Hasnuryadi Mohon Dukungan KKB atas Kepemimpinan Muhidin–Hasnur Bawa Kalsel Bekerja Bersama

Warga suku Dayak Bakumpai di Kalimantan Selatan yang tergabung dalam Kerukunan Keluarga Bakumpai (KKB) menggelar buka puasa bersama sekaligus syukuran Hari Jadi ke-73 KKB, Senin (23/2/2026), di Sekretariat KKB Pusat, Jalan Perdagangan–HKSN, Banjarmasin. Foto-Dok Biro Adpim Pemprov Kalsel

SUARAMILENIAL.ID, BANJARMASIN - Warga suku Dayak Bakumpai di Kalimantan Selatan yang tergabung dalam Kerukunan Keluarga Bakumpai (KKB) menggelar buka puasa bersama sekaligus syukuran Hari Jadi ke-73 KKB, Senin (23/2/2026), di Sekretariat KKB Pusat, Jalan Perdagangan–HKSN, Banjarmasin.
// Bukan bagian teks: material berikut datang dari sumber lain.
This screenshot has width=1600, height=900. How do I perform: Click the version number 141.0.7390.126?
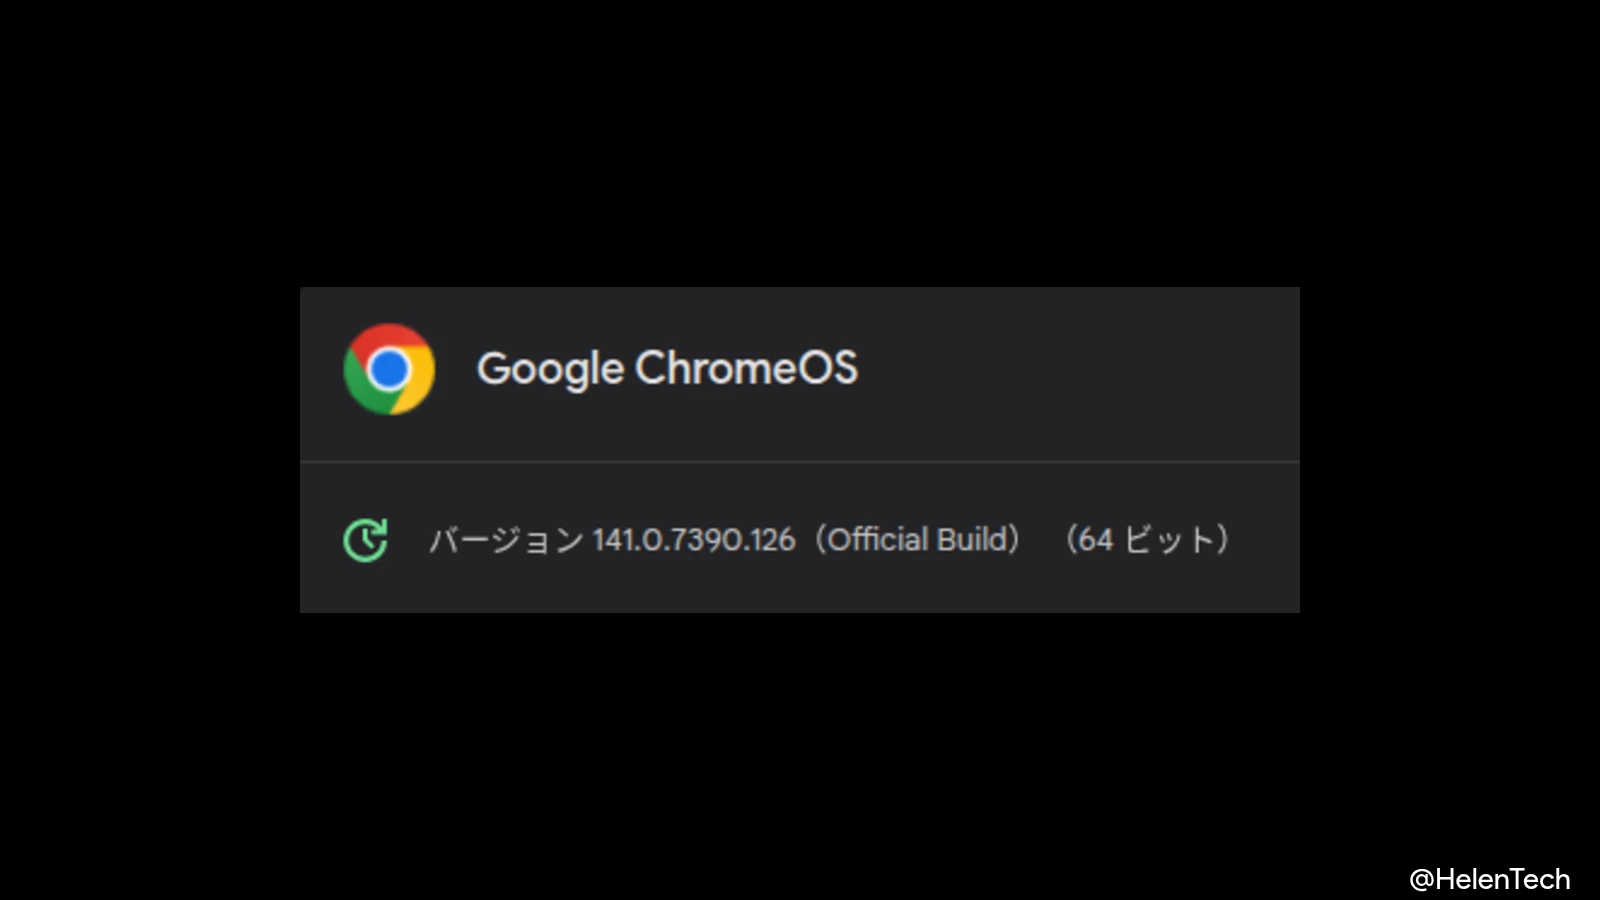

Kegiatan yang dihadiri para habaib, ulama, dan guru agama tersebut turut dihadiri Wakil Gubernur Kalimantan Selatan Hasnuryadi Sulaiman beserta istri, Ketua BKOW Kalsel Hj Ellyana Trisya Hasnuryadi.

Dalam sambutannya, Hasnuryadi Sulaiman yang juga menjabat sebagai Ketua Dewan Pengawas KKB Pusat menyampaikan bahwa Pemerintah Provinsi Kalimantan Selatan akan terus mendukung kegiatan-kegiatan keagamaan dan sosial yang dilaksanakan KKB.

Atas nama Pemprov Kalsel, ia juga menyampaikan ucapan selamat atas Hari Jadi ke-73 KKB yang dinilainya mampu bertahan dan terus berkontribusi positif melalui berbagai kegiatan, seperti tadusan selama Ramadan serta aksi-aksi sosial kemasyarakatan.

“Ulun dan Pak Gubernur H. Muhidin terus meminta dukungan pian-pian barataan untuk bersama-sama membawa Banua Kalimantan Selatan tercinta ini bekerja bersama,” ujar Hasnuryadi.

Sementara itu, Ketua Umum KKB Pusat Yuni Nur Abdi Sulaiman menyampaikan bahwa warga Bakumpai saat ini tersebar di berbagai provinsi di Indonesia, bahkan hingga ke luar negeri seperti Malaysia dan Arab Saudi. Ia mengajak seluruh warga Bakumpai untuk terus menjaga silaturahmi dan kebersamaan.

Rangkaian buka puasa bersama diisi dengan tausiah oleh Habib Quraisy Baharun, pendiri Pondok Pesantren As Shidqu Cirebon. Dalam tausiahnya, Habib Quraisy mengajak warga Bakumpai untuk terus mempererat persaudaraan, karena setiap muslim kelak diberi kesempatan memberi syafaat kepada sesama yang seiman.

Ia juga mengingatkan bahwa Allah SWT menciptakan manusia dalam berbagai bangsa dan suku agar saling menjaga kerukunan dan kebersamaan.

Tausiah kedua disampaikan Pimpinan Pondok Pesantren Terpadu Nurul Musthofa Mabu’un Tanjung, KH Ahmad Sanusi Ibrahim atau Guru Jaro. Ia menjelaskan bahwa kemuliaan di sisi Allah SWT tidak semata-mata ditentukan oleh banyaknya ibadah, melainkan oleh kasih sayang Allah SWT.

“Salah satu syarat mendapatkan rahmat Allah adalah banyak berbuat kebaikan kepada sesama dan mencintai Rasulullah SAW,” ujarnya.

Kegiatan buka puasa bersama dan peringatan Hari Jadi ke-73 KKB ditutup dengan salat Magrib berjamaah yang diimami Habib Muhammad Al Habsyi serta pemotongan nasi tumpeng.